O Papa deseja compartilhar uma opinião sobre a JMJ, fala Matteo Bruni, diretor da Sala de Imprensa da Santa Sé
Como vivi a JMJ. Esta é a quarta que vivo. A primeira foi no Rio de Janeiro, que era monumental, a la brasileña, bela. A segunda em Cracóvia, a terceira no Panamá, esta é a quarta. Esta é a mais numerosa. Os dados concretos, verdadeiros, eram mais de um milhão. Antes ainda, na vigília à noite calculava-se um milhão e quatrocentos e um milhões e seiscentos mil. Impressionante a quantidade. Bem preparada! Esta é aquela que eu vi melhor preparada.
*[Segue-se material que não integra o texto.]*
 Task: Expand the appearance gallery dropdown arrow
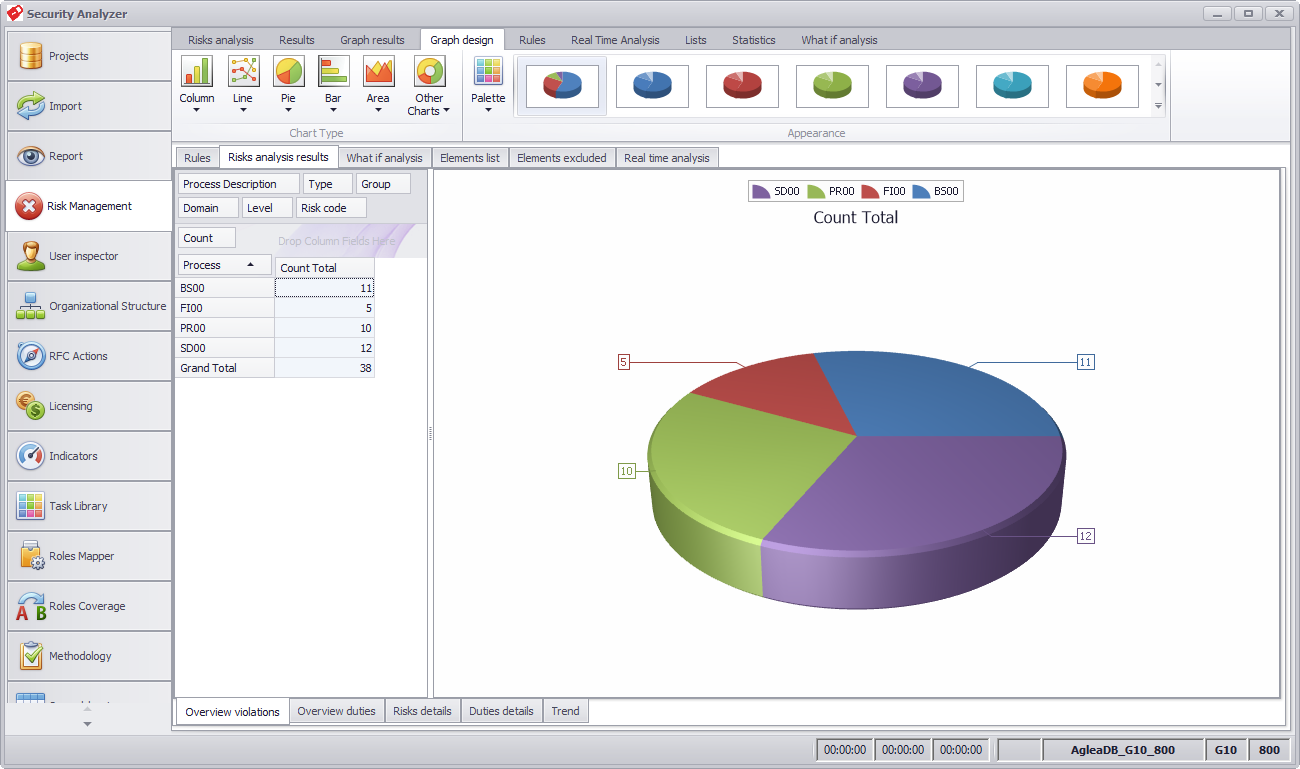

E os jovens são uma surpresa. Os jovens são jovens. Aprontam, a vida é assim. Mas procuram seguir em frente. E eles são o futuro. A questão é acompanhá-los. O problema é saber acompanhar. E é que não se separem das raízes. Por isso insisto tanto no diálogo entre velhos e jovens, os avós com os netos. Esse diálogo é importante, mais importante do que o diálogo entre pais e filhos. Os avós, as raízes. Depois, os jovens são religiosos, eles buscam fé, não artificial. …eles procuram um encontro com Jesus e issso não é fácil… Alguns dizem, mas os jovens nem sempre seguem uma vida segundo a moral. Mas quem de nós não cometeu um erro moral na própria vida? Todos! Com qualquer dos mandamentos. Cada um de nós tem as próprias quedas na própria história. A vida é assim. Mas o Senhor sempre nos espera porque é misericordioso , é pai. E a misericórdia supera tudo……Isso queria dizer sobre a JMJ.
Pergunta 6 – Justin Scott Clellan – CNS
Falando de JMJ. Ouvimos nestes dias talguns estemunhos de jovens que lutaram pela saúde mental, com a depressão. O senhor já lutou com isso? E se alguém decidir cometer suicídio, o que diria à família dessa pessoa que sofre com o ensinamento católico sobre o suicídio, pensando que tenha ido para o inferno?
Hoje o suicídio juvenil é importante, importante em número. A mídia não fala tanto, porque não é informado às mídias. Fiquei – não a confissão, não – em diálogo com os jovens, porque aproveitei para dialogar. Um bravo jovem me disse: posso lhe fazer uma pergunta? O que o senhor pensa sobre o suicídio? Ele não falava a nossa língua, mas eu entendi bem e começamos a conversar sobre o suicídio. E no final ele me disse: obrigado, porque ano passado estava indeciso se cometia ou não. Tantos jovens angustiados, deprimidos, mas não só psicologicamente… depois em alguns países que são muito, muito exigentes na universidade, os jovens que não conseguem se formar ou encontrar aquele trabalho se suicidam, porque sentem uma vergonha muito grande. Não digo que seja uma coisa de todos os dias, mas é um problema, um problema atual, uma coisa que acontece.
Bruni: Obrigado Sua Santidade por suas respostas
O Papa: obrigado a vocês pelo que fizeram e não se esqueças hein… ‘Hermanito’, ‘Fratellino’, o livro do migrante. Obrigado!